Harry Silver approaches his 30th birthday with something like dread. In the grip of a severe if premature midlife crisis, he buys an expensive sports car and takes the new associate producer at The Marty Mann Show, the small-time TV talk program he produces, to bed. His loving wife Gina, a Japanese translator who gave up her own career to be a full-time mom, can forgive the first infraction, but not the second; within hours she's taken off with their four-year-old son Pat. And although Harry swears his life is nothing without Pat—especially once he gets fired—it gets a lot more complicated when Gina takes off for Japan to catch up on all her missed opportunities and gives him his wish. There follow the requisite scenes of Harry failing at cooking and cleaning, losing every telephone argument with Gina (who gets much better lines than he does), wilting under the gimlet eyes of the mothers who wait with him outside school, looking for romance with the improbably receptive Cyd Mason, and having an even more improbable job (better boss, more flexibility, part-time hours) fall into his lap.
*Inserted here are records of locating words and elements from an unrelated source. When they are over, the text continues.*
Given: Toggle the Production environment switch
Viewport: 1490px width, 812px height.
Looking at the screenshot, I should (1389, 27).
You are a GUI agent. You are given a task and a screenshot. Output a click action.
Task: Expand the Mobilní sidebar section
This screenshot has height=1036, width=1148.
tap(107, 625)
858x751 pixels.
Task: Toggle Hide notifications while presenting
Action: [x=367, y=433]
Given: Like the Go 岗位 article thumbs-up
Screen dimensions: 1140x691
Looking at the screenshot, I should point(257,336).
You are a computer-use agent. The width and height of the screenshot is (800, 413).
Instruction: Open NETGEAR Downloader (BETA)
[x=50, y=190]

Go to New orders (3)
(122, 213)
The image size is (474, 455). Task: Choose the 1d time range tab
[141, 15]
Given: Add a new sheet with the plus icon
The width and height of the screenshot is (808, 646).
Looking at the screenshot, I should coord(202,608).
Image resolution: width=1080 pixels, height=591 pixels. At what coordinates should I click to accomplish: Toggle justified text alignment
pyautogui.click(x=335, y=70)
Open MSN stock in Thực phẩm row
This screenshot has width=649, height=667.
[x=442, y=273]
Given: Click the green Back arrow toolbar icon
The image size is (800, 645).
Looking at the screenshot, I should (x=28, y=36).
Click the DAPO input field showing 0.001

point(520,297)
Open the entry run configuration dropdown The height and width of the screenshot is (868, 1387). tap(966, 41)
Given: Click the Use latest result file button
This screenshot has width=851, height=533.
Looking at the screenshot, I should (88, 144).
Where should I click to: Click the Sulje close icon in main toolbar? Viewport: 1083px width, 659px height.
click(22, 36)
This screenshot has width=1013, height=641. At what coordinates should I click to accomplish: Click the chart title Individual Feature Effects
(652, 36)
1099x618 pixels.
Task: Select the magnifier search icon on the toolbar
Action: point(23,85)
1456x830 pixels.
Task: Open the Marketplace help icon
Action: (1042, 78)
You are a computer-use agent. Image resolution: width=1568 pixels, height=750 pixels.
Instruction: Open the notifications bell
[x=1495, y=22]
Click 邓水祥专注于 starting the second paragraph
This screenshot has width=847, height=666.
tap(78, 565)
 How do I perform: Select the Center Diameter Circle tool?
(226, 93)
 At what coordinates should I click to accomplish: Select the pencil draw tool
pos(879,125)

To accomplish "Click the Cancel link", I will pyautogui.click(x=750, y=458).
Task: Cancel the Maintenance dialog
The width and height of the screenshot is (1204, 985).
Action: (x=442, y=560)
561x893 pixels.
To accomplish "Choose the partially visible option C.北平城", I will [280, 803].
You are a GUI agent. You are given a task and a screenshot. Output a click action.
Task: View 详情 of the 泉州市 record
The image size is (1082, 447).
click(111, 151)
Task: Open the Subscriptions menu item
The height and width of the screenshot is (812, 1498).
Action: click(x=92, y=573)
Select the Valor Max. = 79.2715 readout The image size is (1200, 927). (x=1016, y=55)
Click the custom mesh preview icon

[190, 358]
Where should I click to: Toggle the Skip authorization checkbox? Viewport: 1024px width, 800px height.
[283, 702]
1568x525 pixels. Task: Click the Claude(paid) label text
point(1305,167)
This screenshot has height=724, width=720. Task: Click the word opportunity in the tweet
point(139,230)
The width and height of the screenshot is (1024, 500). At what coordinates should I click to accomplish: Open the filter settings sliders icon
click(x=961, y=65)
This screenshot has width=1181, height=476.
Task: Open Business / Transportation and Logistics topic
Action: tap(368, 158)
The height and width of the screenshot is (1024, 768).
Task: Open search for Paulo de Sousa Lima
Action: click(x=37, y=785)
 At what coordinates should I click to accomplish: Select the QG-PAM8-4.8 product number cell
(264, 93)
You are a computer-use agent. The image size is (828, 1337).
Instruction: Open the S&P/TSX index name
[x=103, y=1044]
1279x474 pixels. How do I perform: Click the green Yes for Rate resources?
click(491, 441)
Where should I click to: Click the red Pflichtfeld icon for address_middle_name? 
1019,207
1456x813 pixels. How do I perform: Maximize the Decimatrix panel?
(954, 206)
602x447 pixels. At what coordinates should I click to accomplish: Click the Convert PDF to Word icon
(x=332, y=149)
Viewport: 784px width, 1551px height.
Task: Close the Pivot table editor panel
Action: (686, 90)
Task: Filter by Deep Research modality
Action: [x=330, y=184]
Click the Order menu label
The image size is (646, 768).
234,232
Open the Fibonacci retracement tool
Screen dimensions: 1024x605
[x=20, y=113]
Parsons's main addition to this familiar casserole is Harry's need to come to terms with his own father, the hero he'd always longed to be—a wish that's now coming true in the saddest way imaginable.
"This isn't Kramer vs. Kramer," Harry's lawyer tells him on Gina's inevitable return to England to fight for custody, but that's exactly what it is, right down to the Star Wars figures, the hard-won pieties, and the denial that the ’80s and ’90s ever happened. You'll laugh, you'll cry, you'll remember seeing this all before.